Quantum computers equipped with Google’s Willow chip reportedly solved in five minutes a computation that would take a conventional supercomputer 10 septillion years (10²⁵ years) to complete. Traditional computers store information in units called bits, which represent either “0” or “1.” Quantum computers use qubits, a term combining “quantum” and “bit.” Under the principles of quantum mechanics, qubits can exist as both “0” and “1” simultaneously—a property known as quantum superposition. This characteristic dramatically enhances efficiency in finding optimal solutions.

 

For example, if there are 100 possible routes to reach a destination, a classical computer would simulate each route sequentially before selecting the fastest. A quantum computer, by contrast, evaluates all 100 routes simultaneously to identify the optimal path. In general, a quantum computer can process 2ⁿ possibilities in parallel, where n is the number of qubits. Google’s Willow chip consists of 105 qubits.

 

There are two primary approaches to quantum computing: superconducting and trapped-ion technologies. Trapped-ion systems leverage the stability of ions at the atomic level and can operate in near-room-temperature vacuum environments. Superconducting systems, meanwhile, offer faster processing speeds and compatibility with existing semiconductor infrastructure, but require ultra-low temperatures near –273°C and historically suffer from higher error rates.

 

Google’s quantum computers are based on the superconducting approach. As the number of qubits increases, error rates typically rise. However, alongside the Willow chip, Google published results in the journal Nature showing a dramatic reduction in error rates even as qubit counts increase. This development potentially erodes the traditional advantage of trapped-ion systems, which have been regarded as more stable.

 

Market reactions were swift. In the three trading days following Google’s announcement, Alphabet shares rose 9.46%, while IonQ—representing the trapped-ion approach—fell 12.41%. That said, trapped-ion technology is also advancing rapidly, and it remains unclear which approach will ultimately dominate commercialization. For this reason, investing in a single quantum computing stock carries significant risk.

 

Currently, ETFs explicitly labeled with the “quantum computing” theme include KOSEF U.S. Quantum Computing (498270) in Korea and Defiance Quantum ETF (QTUM) in the United States. The KOSEF ETF was listed on December 17, while QTUM has been trading since September 2018. Given that the industry is still at an early stage, the number of available products remains limited.

 

The KOSEF ETF holds 20 stocks, with the top five capped at 8% each during periodic rebalancing.
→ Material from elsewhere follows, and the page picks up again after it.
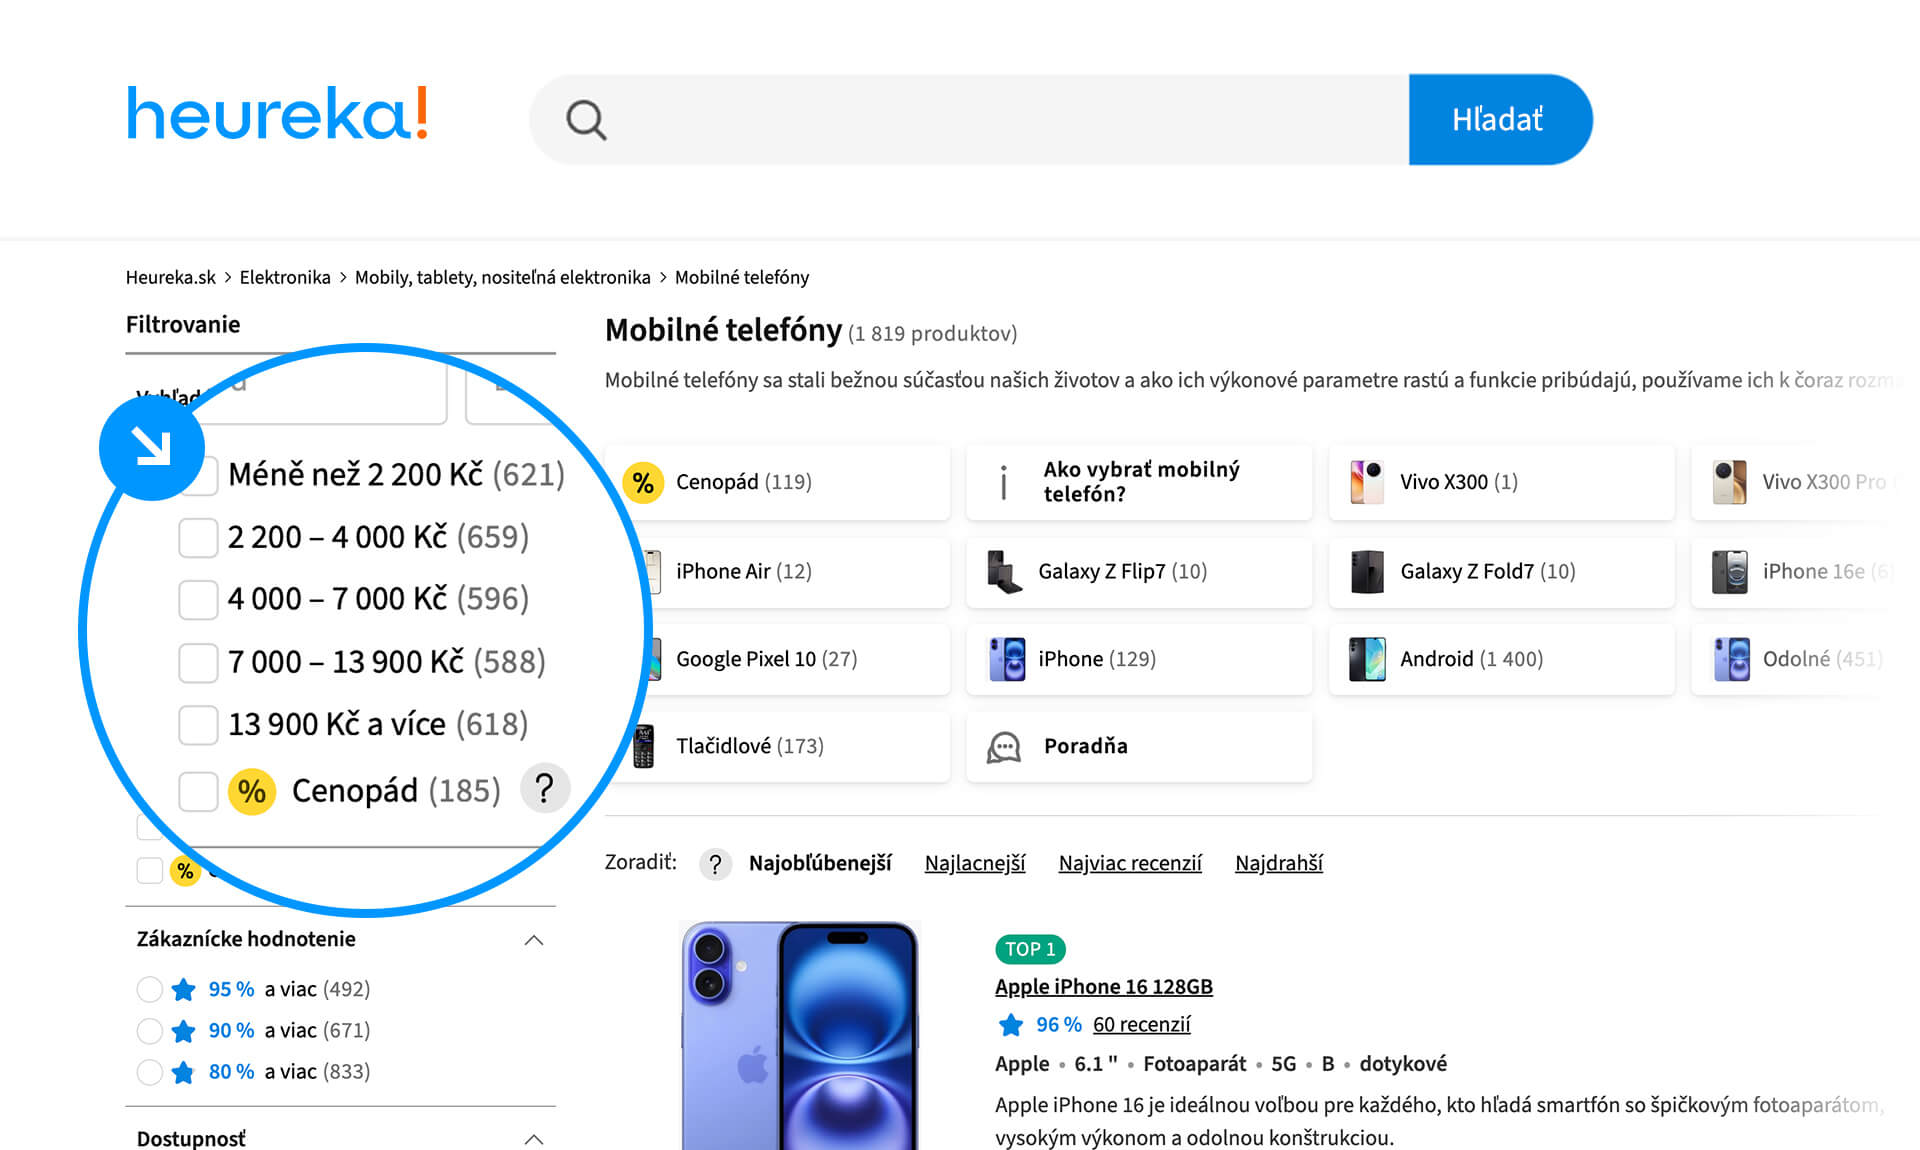Open the Apple iPhone 16 128GB link

1103,987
In practice, however, sharp price gains have pushed IonQ’s weight to around 28%. Since the ETF rebalances semiannually in May and November, IonQ’s allocation is expected to be reset to 8% in May 2025.

 

The QTUM ETF invests in 71 stocks on an equal-weight basis. Like KOSEF, recent rallies had temporarily boosted the weights of key names such as Rigetti (12.46%), D-Wave Quantum (11.77%), and IonQ (5.04%). However, during its semiannual rebalancing on December 20—coinciding with U.S. options expiration—all holdings were adjusted back to roughly 1.5% each.

 

ETFs are designed to provide diversified exposure to the core players within a specific industry or theme. Compared with single-stock investments, they help mitigate volatility and reduce company- or technology-specific risks. As discussed, quantum computing is a theme where diversification is particularly important. While additional competing ETFs may emerge over time, investors should pay close attention to portfolio composition, weighting methodology, and rebalancing schedules when selecting products.